_THE PROBLEM_
Copy the part of the items that opens with the line containing "Task: Click the Back arrow in AIDA64 toolbar" and closes with the line containing "click(x=113, y=306)", both lines included, and reproduce it word for word without the pictures.

======== DATA FOR THE TASK ========

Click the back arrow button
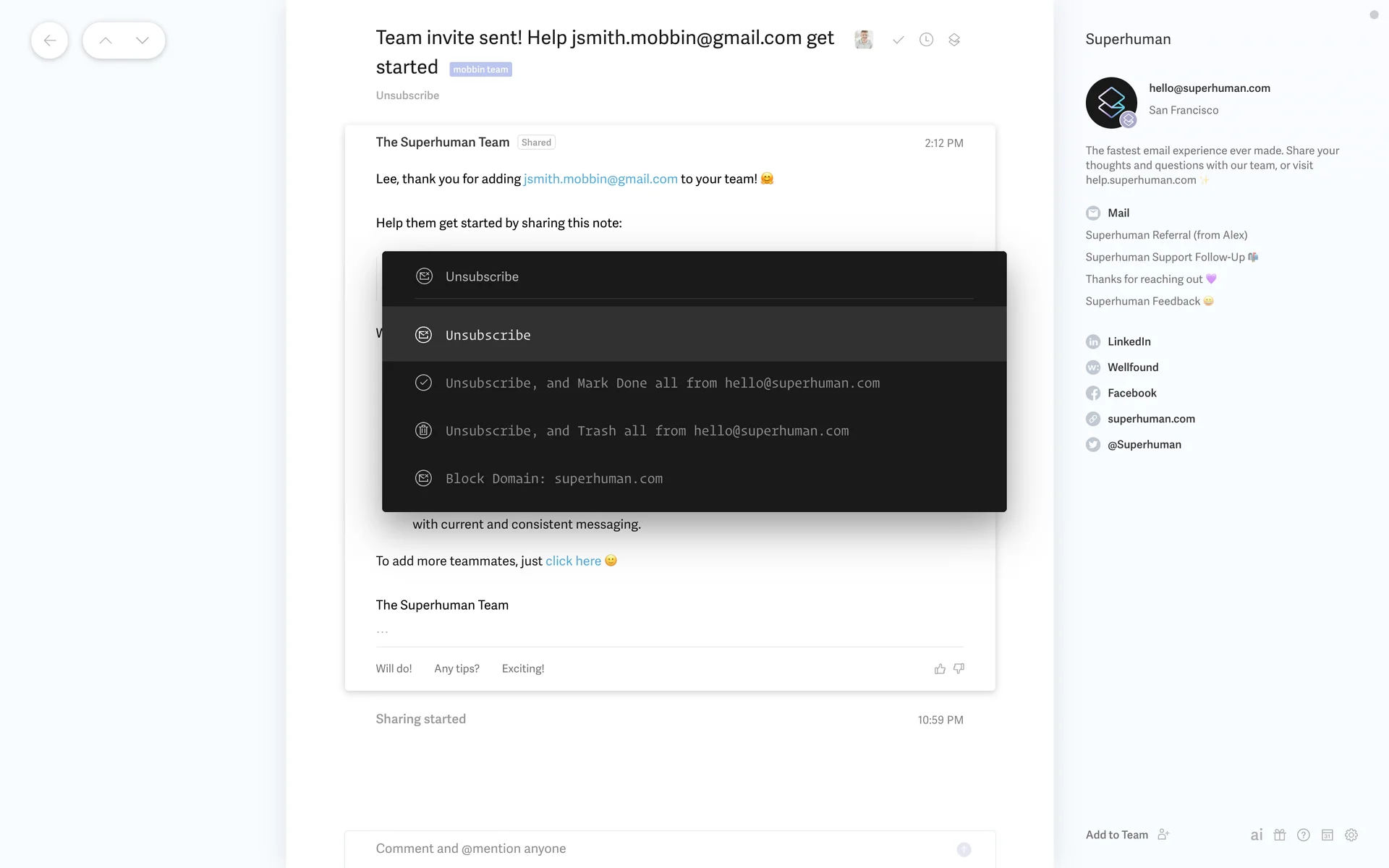The image size is (1389, 868). [49, 41]
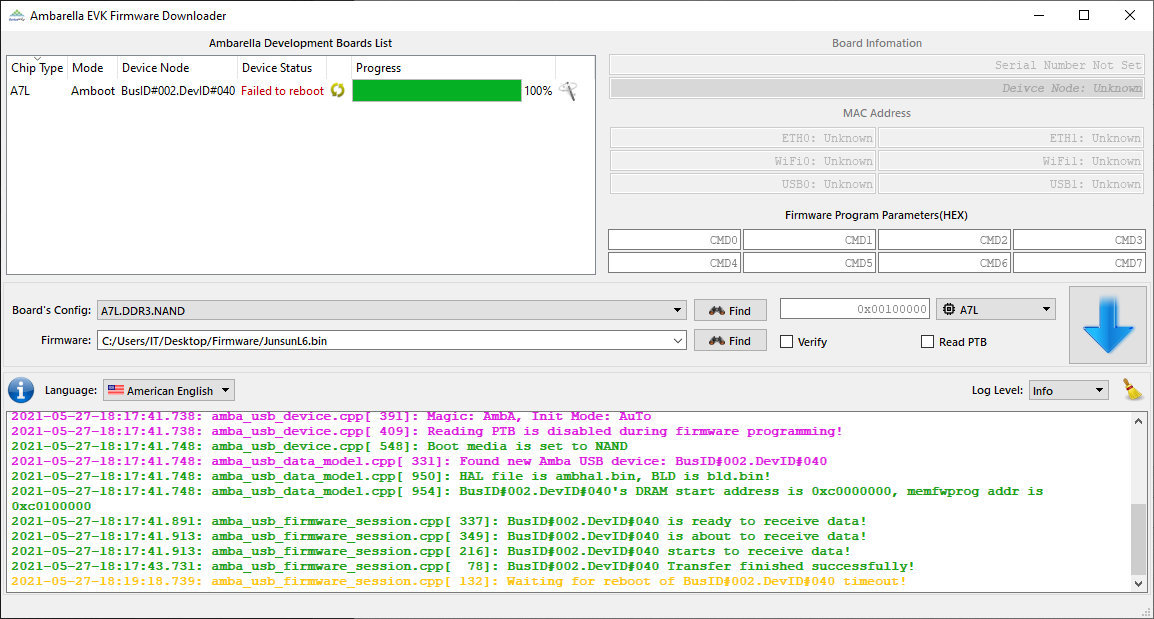Click Find button next to Board's Config
The height and width of the screenshot is (619, 1154).
click(x=730, y=311)
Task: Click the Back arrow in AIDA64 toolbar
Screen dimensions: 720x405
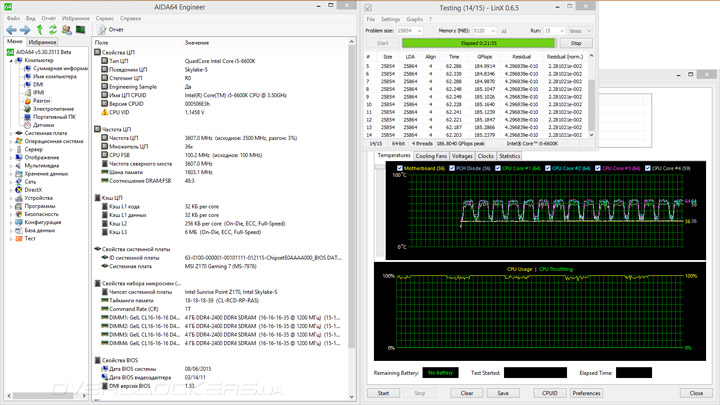Action: (12, 30)
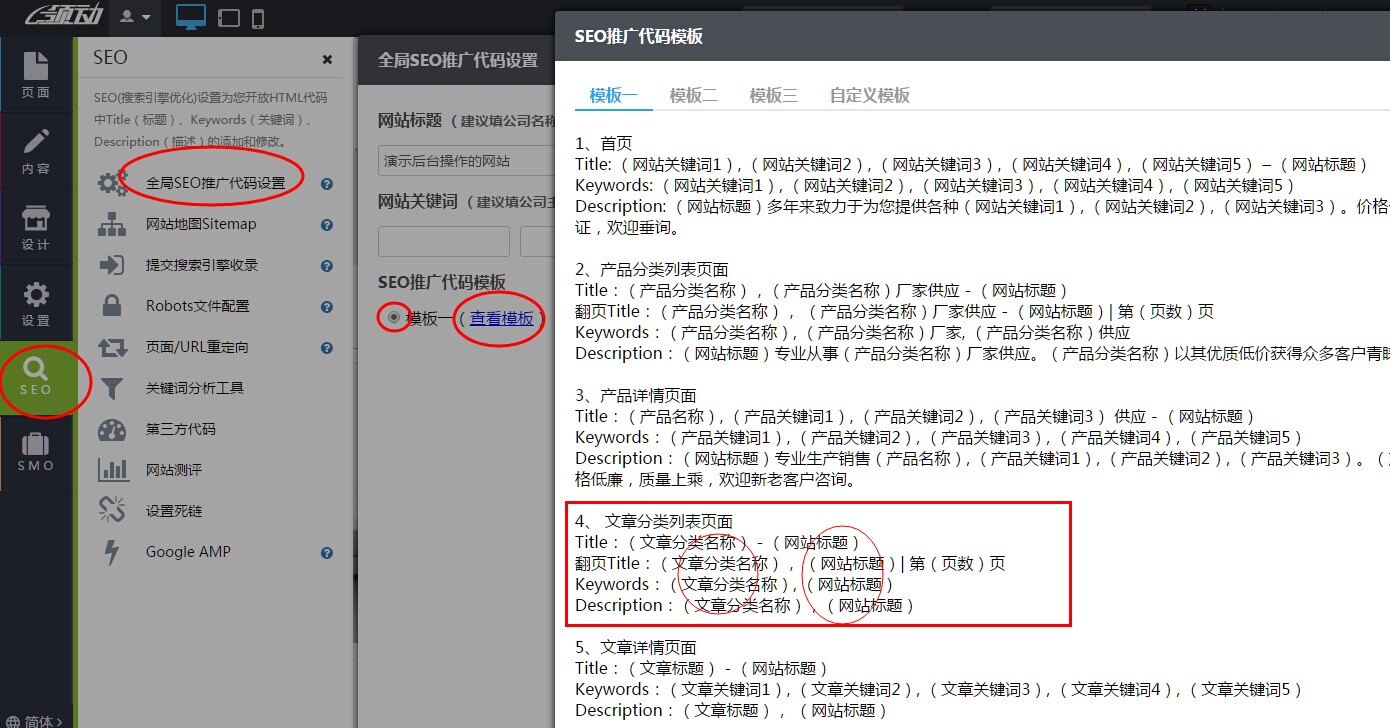Click the Robots文件配置 lock icon
This screenshot has height=728, width=1390.
click(x=113, y=306)
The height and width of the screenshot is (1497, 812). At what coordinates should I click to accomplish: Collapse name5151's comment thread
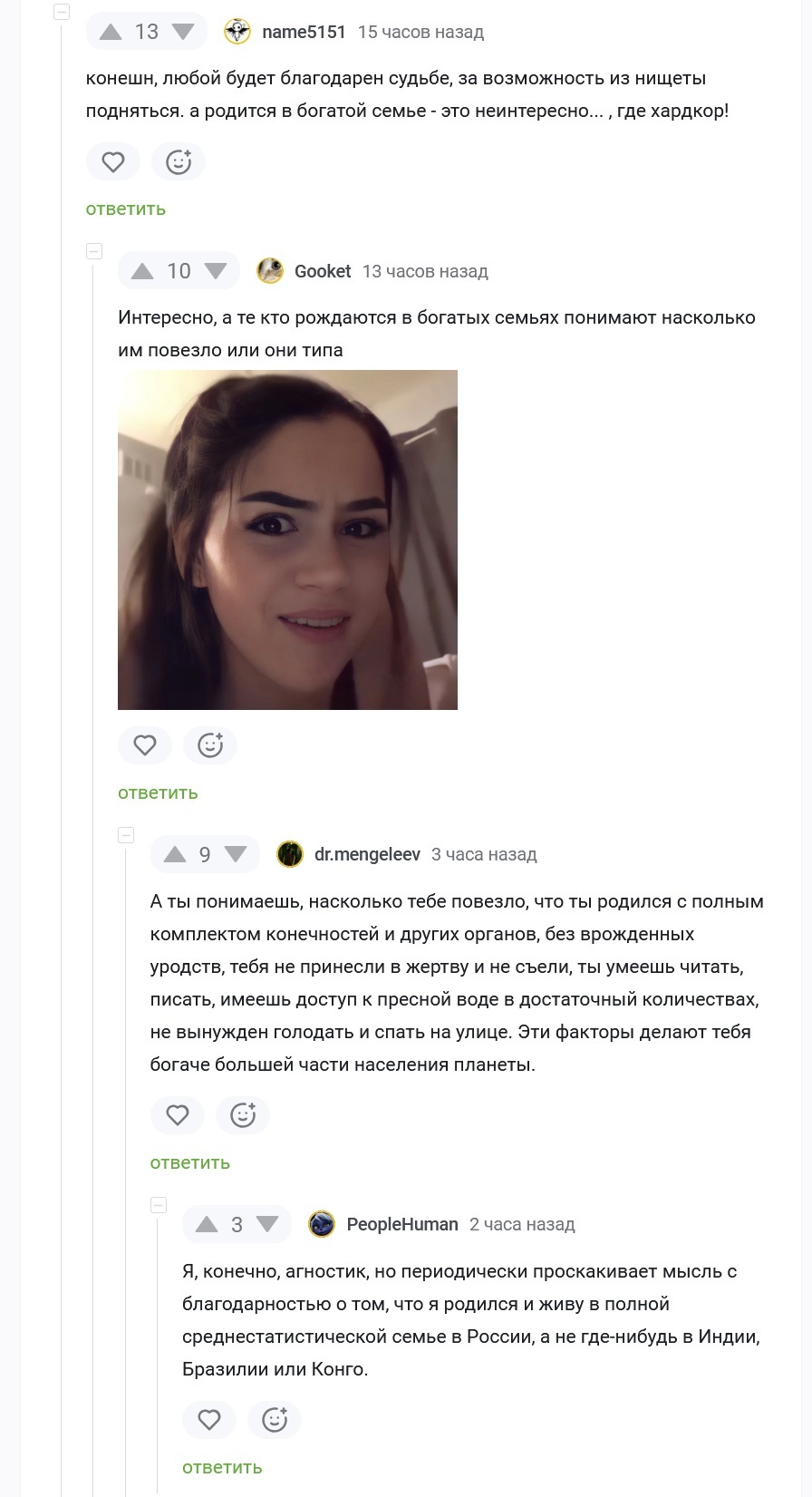(62, 12)
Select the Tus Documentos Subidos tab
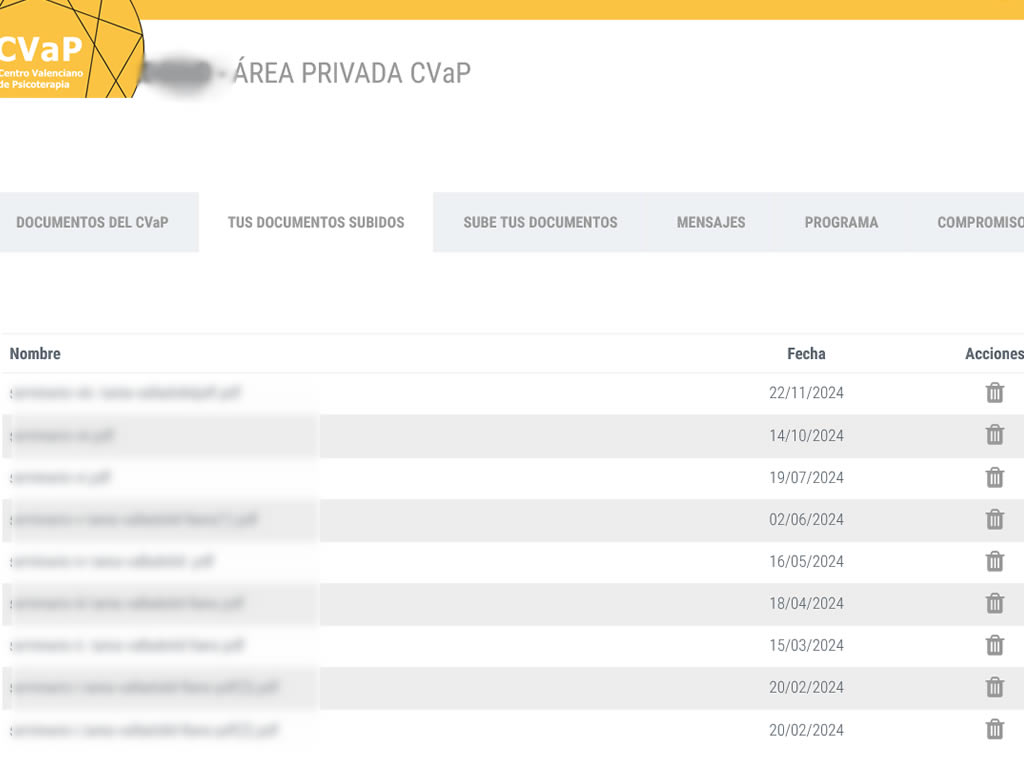Screen dimensions: 1024x768 [x=316, y=222]
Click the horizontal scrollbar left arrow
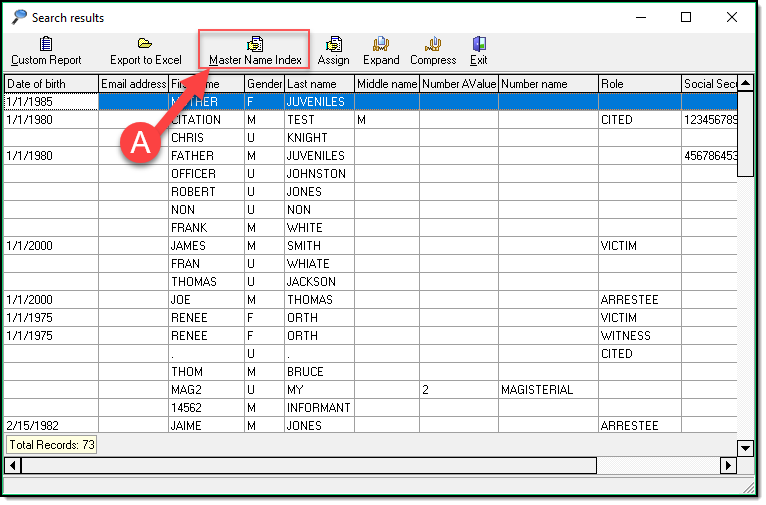 coord(13,466)
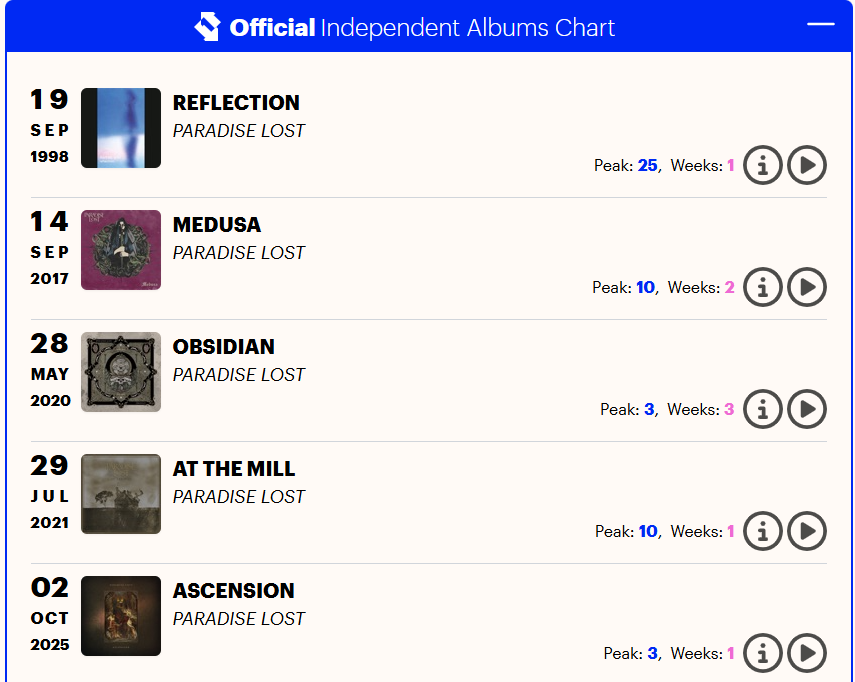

========

_OUTPUT OF THE EXERCISE_
Task: Click the Back arrow in AIDA64 toolbar
Screen dimensions: 720x405
Action: (12, 30)
Click the Robots文件配置 lock icon
This screenshot has height=728, width=1390.
click(x=113, y=306)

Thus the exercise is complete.